Contemporary And : I want to do a piece that intertwines our diametrically different lived experiences of German blackness…
Ransome Stanley: I love that this conversation is being held. You have to imagine in the 1960s when I grew up in Germany, that was right after World War II, there were still so many Nazis – teachers, police, etc. My grandfather owned Hitler’s book My Struggle. In my village I would get called the n-word. My kids grow up in this era and here in Munich, which is much different.
C&: I do think a lot of racism experiences are repressed. Because I, twenty-five, also grew up in Munich and sometimes catch myself thinking “Wow, I haven’t really experienced racism like that,” when in reality I have. People called me a monkey my first day in high school, but I made myself forget that aspect of my growing up.
RS: What could have been a huge difference for you is having your father around. You could look up to him and see a reflection of yourself. Maybe that helped you forget. I only had my white parents. That was painful sometimes. I couldn’t really repress anything, it was right there. I do recall answering “my mother is from here, my father is from Africa.” But “Africa” to Germans meant jungle, wilderness, tribal dances, women with plates in their mouths. That’s what I would see on television. To be completely honest, sometimes I would be very ashamed of my African roots. Seeing those archaic images, my own grandma would say “these people are mighty ugly.” It was very normal in German media to call them “wild” and “uncivilized.” Disgusting.
C&: Currently there’s big debate here on whether it’s too invasive to ask “Where are you from?” to get an explanation for somebody’s ethnic background.
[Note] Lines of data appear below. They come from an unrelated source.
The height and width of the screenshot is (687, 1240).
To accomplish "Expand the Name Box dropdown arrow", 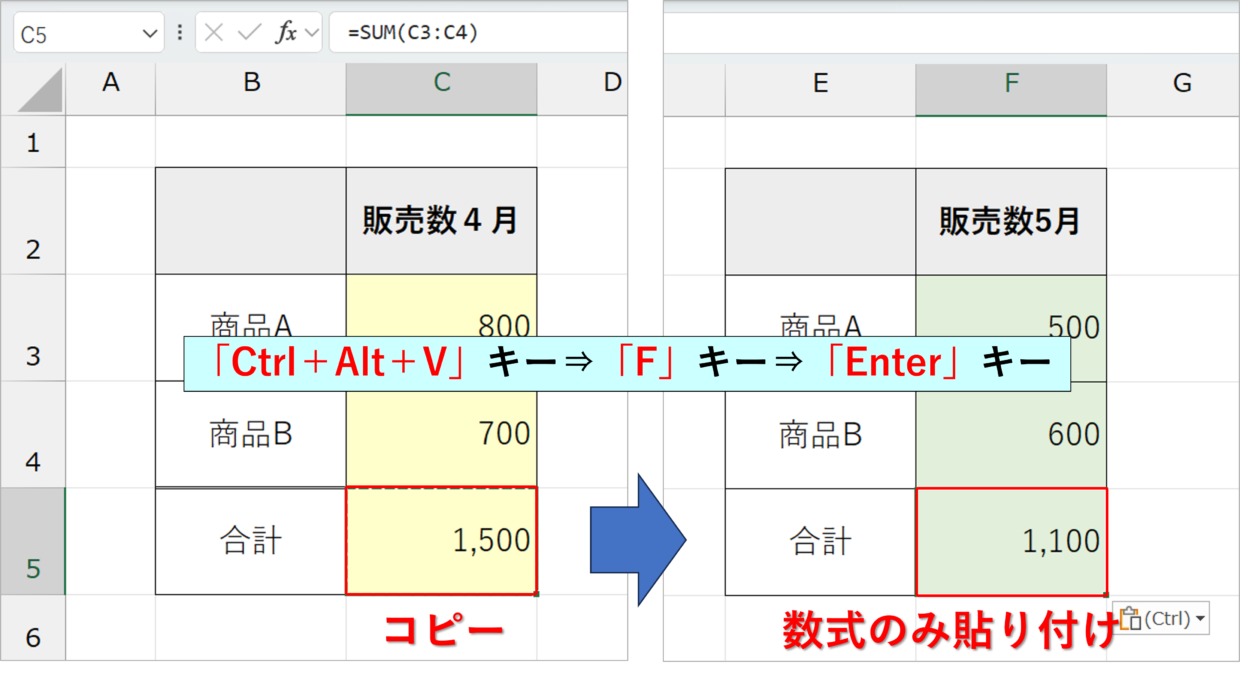I will pyautogui.click(x=150, y=34).
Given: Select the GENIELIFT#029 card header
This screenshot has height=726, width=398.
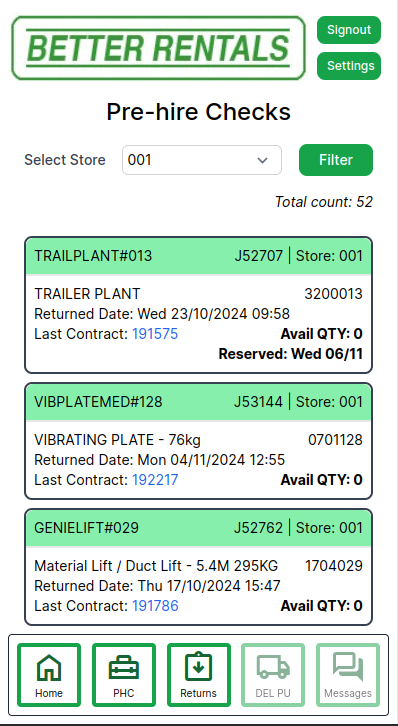Looking at the screenshot, I should 199,528.
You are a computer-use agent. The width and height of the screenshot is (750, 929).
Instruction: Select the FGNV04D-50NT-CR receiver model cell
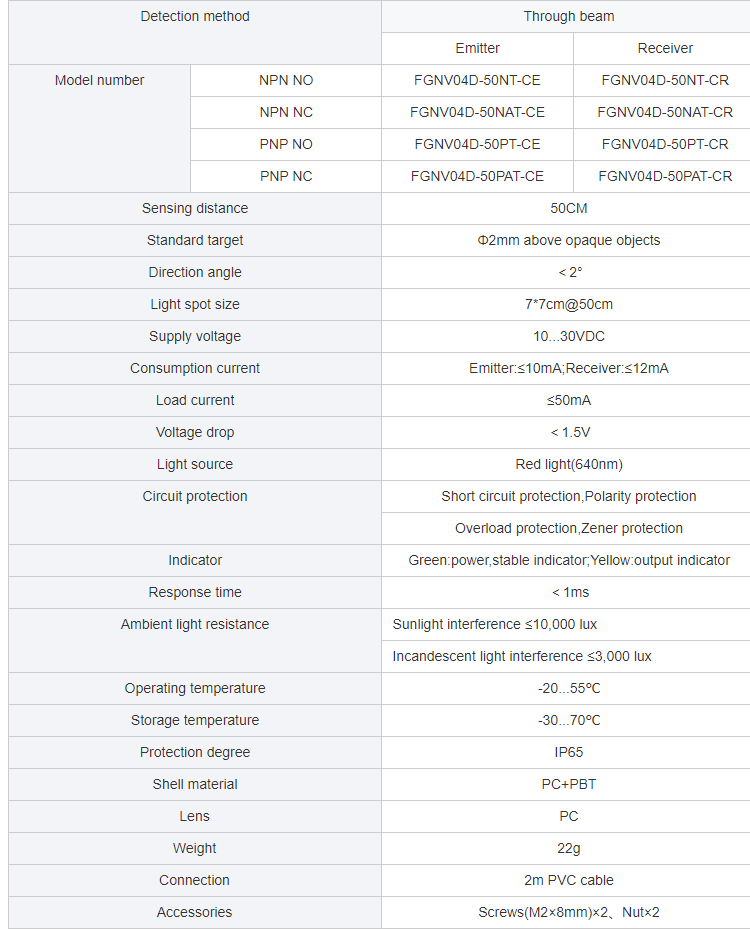(665, 80)
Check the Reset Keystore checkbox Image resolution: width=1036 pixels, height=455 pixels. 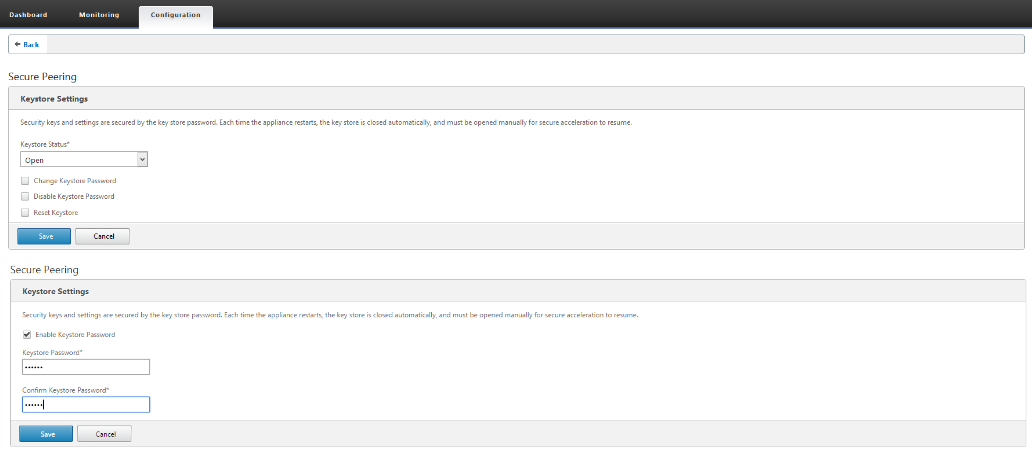25,213
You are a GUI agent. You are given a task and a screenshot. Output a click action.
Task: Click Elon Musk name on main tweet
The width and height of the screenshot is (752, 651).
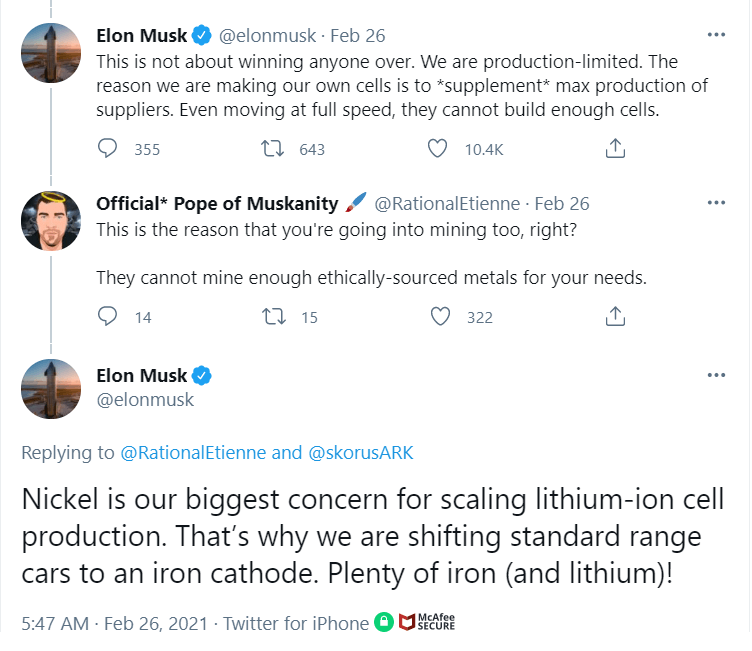pyautogui.click(x=141, y=376)
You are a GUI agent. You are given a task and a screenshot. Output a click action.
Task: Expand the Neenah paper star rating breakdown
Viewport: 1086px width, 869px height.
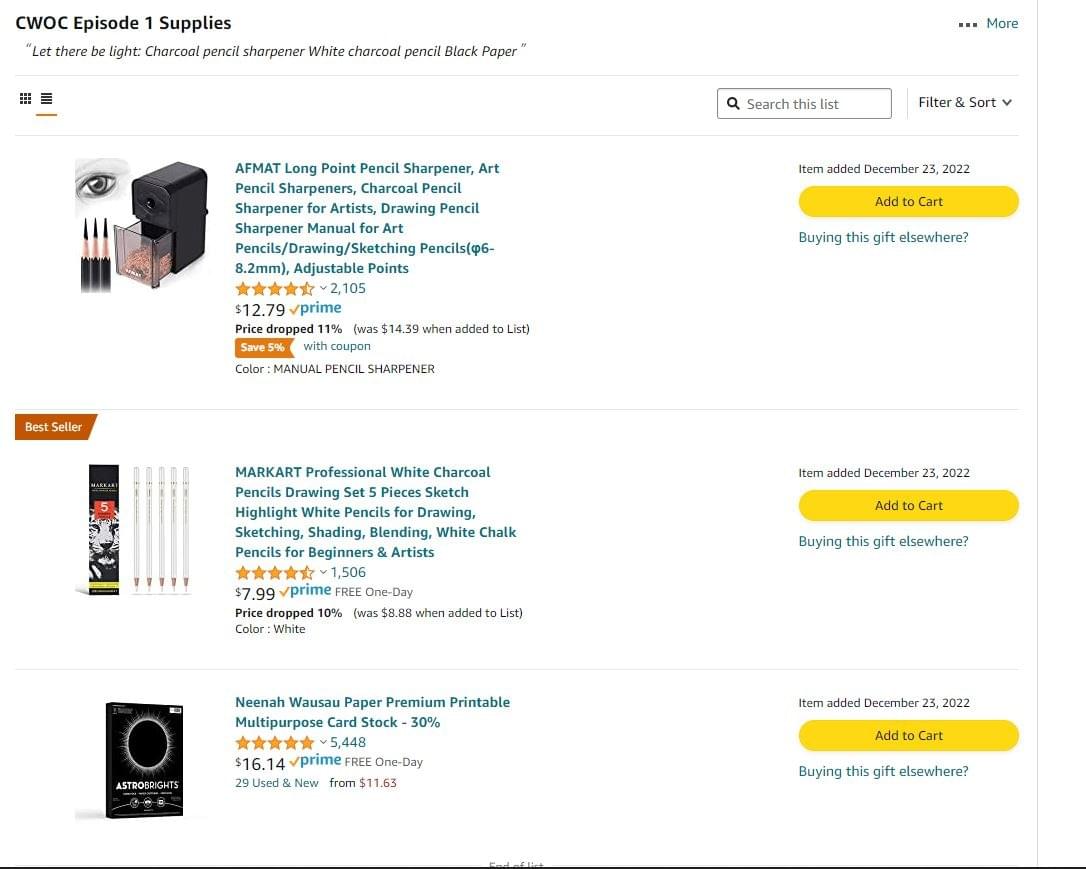323,743
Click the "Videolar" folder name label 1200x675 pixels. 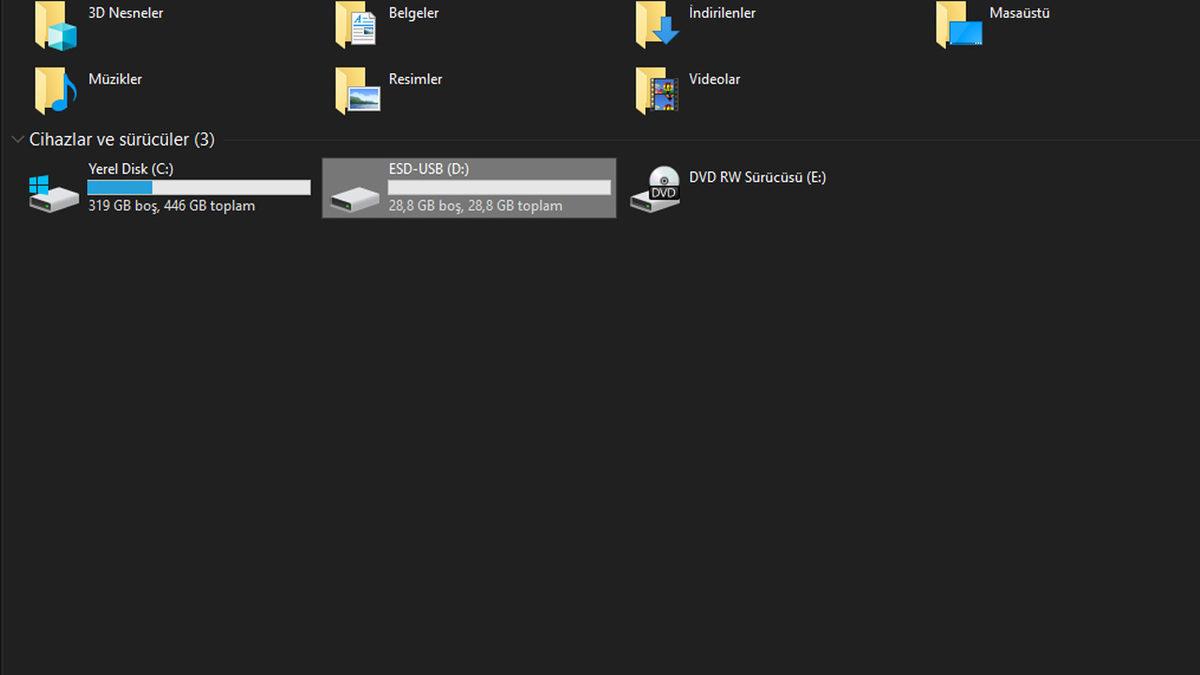coord(714,79)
RS: I named my book that phrase, “Where do you come from?” Because in my whole life there is no question asked more frequently than that. Everyone, every-one, asks me that question! It really depends on the context how I respond. Sometimes I say “Grenzach,” then they ask “And where your parents from?” I respond “Grenzach,” and then they proceed to ask me “Where are you originally from?” Other times I just say “I’m English,” because I hold a British passport, and the response will be “Oh, but you don’t really look like an Englishman!”
C&: Many people say “Well it’s just curiosity, I am just interested! Why do you mind?”
RS: Look, if you see a person at a table who only has one arm and the very first question is “Hey buddy, why is it that you only have one arm?” – that is an absolute no. The topic can organically come up, if the context allows. But if that’s the first thing you want to know, you’re not showing curiosity, you’re making the person opposite you feel as if they are weird, strange, or “other.” And that is already judgmental. That’s like walking up to an attractive woman and saying, “Hey, I want to sleep with you.” Yeah, you might think that, but have some respect.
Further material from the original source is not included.